J’ai assisté lundi 3/02 à un séminaire de l’AEIS où nous avions invité Daniel Estève, Directeur de recherche au CEA et responsable de l’équipe Quantronique qui étudie les possibilités de calcul quantique, à partir de circuits électriques dits quantiques, c’est à dire très petits et mettant en œuvre des phénomènes quantiques comme la superposition des états ; avec 2 bits quantiques, on va pouvoir superposer 4 états notés 00, 01, 10 et 11, soit 2 états par particules, et mesurer ainsi la stabilité du dispositif. Il est également membre de l’académie des sciences. C’est une des références internationales en la matière ; le responsable du projet de machine quantique Sycomore, chez Google, John Martinis, a fait partie de son équipe ; ils ont même coécrit qq. articles.
Jusqu’ici, j’avais des interrogations et beaucoup de scepticisme car je n’avais jamais réussi à trouver de l’information de qualité, malgré qq. recherches restées vaines, en particulier sur la machine D-Wave à propos de laquelle je n’avais jamais rien trouvé qui ressemble, de près ou de loin, à un manuel de programmation au sens habituel du terme. J’avais tendance à m’aligner sur l’avis de physiciens comme S. Haroche, R. Laughlin, tous deux prix Nobel, assez sceptiques sur la faisabilité, ou A. Grinbaum que nous avions vu à l’Université catholique de Lille.
Pour la 1ère fois, la problématique s’éclaire, suite à cette conférence, et je comprends enfin pourquoi « Ce n’est pas pour demain », comme l’avait dit S. Haroche à l’époque de son prix Nobel !

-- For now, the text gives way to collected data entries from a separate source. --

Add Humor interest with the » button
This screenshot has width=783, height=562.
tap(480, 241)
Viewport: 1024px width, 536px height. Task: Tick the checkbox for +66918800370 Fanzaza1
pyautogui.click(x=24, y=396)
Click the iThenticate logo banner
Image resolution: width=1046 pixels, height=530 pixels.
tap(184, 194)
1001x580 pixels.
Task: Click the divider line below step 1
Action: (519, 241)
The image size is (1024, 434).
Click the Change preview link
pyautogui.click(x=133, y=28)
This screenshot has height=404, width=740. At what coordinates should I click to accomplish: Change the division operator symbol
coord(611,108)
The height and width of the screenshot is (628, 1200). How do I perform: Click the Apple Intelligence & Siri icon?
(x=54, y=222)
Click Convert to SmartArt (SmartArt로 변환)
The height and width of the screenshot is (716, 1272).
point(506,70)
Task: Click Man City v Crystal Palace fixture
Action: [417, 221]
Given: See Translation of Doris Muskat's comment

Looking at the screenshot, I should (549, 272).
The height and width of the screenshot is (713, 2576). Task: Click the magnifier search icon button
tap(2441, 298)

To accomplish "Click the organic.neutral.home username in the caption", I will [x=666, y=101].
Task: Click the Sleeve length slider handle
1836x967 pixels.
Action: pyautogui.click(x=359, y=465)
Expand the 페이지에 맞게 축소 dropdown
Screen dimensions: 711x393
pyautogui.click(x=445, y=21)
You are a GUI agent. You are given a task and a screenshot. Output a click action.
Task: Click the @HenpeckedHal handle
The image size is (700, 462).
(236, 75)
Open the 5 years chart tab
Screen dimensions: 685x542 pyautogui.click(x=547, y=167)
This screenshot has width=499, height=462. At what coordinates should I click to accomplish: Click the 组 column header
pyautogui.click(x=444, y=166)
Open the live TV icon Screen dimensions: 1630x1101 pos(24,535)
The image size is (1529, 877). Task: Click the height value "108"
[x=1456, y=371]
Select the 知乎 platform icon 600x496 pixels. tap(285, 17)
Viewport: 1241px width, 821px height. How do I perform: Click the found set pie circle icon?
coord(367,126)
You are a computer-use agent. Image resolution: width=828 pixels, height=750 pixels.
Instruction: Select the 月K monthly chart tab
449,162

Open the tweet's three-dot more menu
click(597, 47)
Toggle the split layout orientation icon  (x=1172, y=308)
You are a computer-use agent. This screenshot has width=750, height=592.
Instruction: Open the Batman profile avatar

L’échelle quantique est celle de l’atome, soit 0,1 nanomètre. C’est très petit. Le pas de l’hélice ADN de nos chromosomes, c’est 3,4 nm. Nos meilleurs circuits intégrés comme ceux de la machine NVIDIA GV100 dont j’ai déjà parlé sont gravés à 12 nm, ce qui fait un rang linéaire d’une centaine d’atomes de silicium, et en volume un petit cube qui en contiendrait 1 million [100×100×100]. On sait faire des expériences de diffraction quantique avec des molécules de fullerène qui contiennent 60 atomes de carbone, de « gros » objets à l’échelle quantique. Depuis les 1ères expériences de corrélation quantique faites par A. Aspect, on en est maintenant à plusieurs kilomètres, et même entre des satellites et la terre.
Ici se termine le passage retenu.